Convert the records from the line containing "0000-0002-2014-8390 (180, 370)" through the line containing "GLV-2766-2022 (164, 394)", inclusive, into a JSON list of strings with one string per line, skipping any blank lines.

(Stored dataset items)
::::::::::
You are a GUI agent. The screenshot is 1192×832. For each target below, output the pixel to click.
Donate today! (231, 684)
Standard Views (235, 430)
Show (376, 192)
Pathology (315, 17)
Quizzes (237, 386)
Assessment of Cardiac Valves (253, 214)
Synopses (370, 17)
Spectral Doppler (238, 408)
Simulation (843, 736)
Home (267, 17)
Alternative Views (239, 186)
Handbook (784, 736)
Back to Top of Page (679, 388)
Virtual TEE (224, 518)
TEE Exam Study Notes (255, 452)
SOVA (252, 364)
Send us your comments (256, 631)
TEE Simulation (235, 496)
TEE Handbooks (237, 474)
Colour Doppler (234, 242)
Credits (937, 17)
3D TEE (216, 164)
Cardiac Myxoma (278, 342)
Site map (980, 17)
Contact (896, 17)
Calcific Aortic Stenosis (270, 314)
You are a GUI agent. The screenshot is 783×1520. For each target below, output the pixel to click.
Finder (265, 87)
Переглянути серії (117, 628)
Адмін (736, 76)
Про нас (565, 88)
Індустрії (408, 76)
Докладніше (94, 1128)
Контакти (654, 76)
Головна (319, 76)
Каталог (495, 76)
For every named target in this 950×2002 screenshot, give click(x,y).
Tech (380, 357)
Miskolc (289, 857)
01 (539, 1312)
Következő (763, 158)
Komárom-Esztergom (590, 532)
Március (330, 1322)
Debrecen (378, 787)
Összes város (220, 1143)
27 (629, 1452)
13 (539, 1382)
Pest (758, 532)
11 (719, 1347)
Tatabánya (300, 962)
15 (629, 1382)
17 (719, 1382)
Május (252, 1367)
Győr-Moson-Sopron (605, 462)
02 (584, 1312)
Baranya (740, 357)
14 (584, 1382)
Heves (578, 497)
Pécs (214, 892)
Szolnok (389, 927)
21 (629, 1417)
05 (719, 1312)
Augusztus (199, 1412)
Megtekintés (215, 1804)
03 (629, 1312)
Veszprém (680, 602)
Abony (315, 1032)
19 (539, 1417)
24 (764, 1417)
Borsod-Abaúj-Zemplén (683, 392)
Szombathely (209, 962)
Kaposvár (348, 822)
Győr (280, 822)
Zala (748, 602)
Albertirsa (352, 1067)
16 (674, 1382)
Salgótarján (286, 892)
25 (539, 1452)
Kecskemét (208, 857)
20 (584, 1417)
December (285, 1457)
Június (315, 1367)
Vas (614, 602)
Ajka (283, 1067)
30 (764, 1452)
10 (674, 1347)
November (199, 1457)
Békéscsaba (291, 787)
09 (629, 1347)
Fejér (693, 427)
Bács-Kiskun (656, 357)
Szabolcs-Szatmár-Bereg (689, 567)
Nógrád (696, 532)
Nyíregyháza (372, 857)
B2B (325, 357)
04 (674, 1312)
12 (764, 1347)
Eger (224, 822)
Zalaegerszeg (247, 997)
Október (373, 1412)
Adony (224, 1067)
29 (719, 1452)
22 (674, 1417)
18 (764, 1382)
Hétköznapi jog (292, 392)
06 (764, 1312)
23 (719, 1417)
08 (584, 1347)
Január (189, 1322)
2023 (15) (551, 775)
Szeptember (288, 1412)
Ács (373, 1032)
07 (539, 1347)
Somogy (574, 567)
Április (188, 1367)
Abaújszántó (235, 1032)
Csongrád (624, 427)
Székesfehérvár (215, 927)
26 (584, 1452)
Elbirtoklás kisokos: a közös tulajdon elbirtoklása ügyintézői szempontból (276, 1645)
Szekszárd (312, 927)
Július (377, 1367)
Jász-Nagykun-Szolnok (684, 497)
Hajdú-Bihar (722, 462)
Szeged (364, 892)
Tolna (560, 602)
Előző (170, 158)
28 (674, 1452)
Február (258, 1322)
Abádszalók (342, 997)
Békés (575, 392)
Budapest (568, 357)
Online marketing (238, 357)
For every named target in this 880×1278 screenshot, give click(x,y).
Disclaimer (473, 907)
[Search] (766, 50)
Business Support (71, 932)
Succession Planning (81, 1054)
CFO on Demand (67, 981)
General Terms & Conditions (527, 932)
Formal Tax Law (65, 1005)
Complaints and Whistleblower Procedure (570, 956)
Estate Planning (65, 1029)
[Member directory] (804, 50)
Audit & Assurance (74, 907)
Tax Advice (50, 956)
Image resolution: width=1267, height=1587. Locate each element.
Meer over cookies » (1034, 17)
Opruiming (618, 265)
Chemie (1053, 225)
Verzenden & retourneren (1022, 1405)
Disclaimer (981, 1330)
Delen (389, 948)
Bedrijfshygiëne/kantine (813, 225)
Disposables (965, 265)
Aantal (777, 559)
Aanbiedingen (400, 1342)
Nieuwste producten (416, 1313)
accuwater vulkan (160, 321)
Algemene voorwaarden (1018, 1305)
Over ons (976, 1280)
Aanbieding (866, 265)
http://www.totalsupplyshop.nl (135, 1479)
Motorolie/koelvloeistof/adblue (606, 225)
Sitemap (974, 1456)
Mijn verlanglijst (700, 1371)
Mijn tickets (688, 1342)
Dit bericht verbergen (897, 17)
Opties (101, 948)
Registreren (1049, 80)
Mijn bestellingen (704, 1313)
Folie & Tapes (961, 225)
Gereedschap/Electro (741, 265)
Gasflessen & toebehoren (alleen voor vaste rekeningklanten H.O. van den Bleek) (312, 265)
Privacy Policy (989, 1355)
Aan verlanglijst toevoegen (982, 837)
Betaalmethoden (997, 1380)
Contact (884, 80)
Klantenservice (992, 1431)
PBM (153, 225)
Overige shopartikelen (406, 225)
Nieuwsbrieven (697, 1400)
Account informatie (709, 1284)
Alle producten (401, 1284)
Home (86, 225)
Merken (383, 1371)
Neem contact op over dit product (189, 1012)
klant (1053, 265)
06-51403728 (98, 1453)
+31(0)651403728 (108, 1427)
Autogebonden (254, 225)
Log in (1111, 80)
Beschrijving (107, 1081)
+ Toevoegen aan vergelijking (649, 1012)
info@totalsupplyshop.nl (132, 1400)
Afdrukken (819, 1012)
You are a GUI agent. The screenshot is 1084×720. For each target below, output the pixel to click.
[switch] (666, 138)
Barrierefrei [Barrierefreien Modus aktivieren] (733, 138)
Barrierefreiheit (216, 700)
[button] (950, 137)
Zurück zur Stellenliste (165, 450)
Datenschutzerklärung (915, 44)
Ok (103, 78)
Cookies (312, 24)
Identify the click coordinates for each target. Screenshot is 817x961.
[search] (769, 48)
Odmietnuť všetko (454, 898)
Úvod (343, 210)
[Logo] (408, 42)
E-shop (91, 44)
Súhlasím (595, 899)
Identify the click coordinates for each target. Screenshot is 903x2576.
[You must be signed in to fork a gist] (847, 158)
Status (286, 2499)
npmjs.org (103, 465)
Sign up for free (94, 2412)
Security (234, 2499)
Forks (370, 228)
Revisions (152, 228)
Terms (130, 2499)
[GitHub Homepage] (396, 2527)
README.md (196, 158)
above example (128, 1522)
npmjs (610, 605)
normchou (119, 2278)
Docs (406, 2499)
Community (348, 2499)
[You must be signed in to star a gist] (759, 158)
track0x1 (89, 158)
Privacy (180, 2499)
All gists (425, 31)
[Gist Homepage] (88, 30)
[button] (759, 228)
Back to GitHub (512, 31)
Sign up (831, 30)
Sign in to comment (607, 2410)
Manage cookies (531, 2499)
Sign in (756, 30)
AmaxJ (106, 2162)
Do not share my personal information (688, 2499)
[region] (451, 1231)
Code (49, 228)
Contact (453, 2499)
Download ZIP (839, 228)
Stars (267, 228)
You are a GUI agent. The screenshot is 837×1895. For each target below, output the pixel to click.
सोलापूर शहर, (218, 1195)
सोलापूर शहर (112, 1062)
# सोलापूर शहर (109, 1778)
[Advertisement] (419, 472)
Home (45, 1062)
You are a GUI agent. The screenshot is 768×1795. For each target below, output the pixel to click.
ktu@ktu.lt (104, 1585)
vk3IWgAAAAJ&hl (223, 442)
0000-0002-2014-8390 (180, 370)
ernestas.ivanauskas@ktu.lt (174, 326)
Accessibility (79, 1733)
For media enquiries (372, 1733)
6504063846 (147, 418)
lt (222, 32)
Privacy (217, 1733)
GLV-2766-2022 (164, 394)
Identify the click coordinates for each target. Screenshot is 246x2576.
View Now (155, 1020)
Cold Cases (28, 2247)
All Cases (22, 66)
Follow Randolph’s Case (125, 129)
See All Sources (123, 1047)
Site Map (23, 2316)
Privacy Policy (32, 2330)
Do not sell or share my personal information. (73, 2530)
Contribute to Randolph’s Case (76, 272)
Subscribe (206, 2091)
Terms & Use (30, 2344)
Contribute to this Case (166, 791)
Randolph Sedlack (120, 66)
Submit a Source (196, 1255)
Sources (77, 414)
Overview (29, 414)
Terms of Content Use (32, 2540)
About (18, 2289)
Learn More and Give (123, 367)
::::::::::
▶ [Solution to this exercise]
[
  "0000-0002-2014-8390 (180, 370)",
  "ernestas.ivanauskas@ktu.lt (174, 326)",
  "Accessibility (79, 1733)",
  "For media enquiries (372, 1733)",
  "6504063846 (147, 418)",
  "lt (222, 32)",
  "Privacy (217, 1733)",
  "GLV-2766-2022 (164, 394)"
]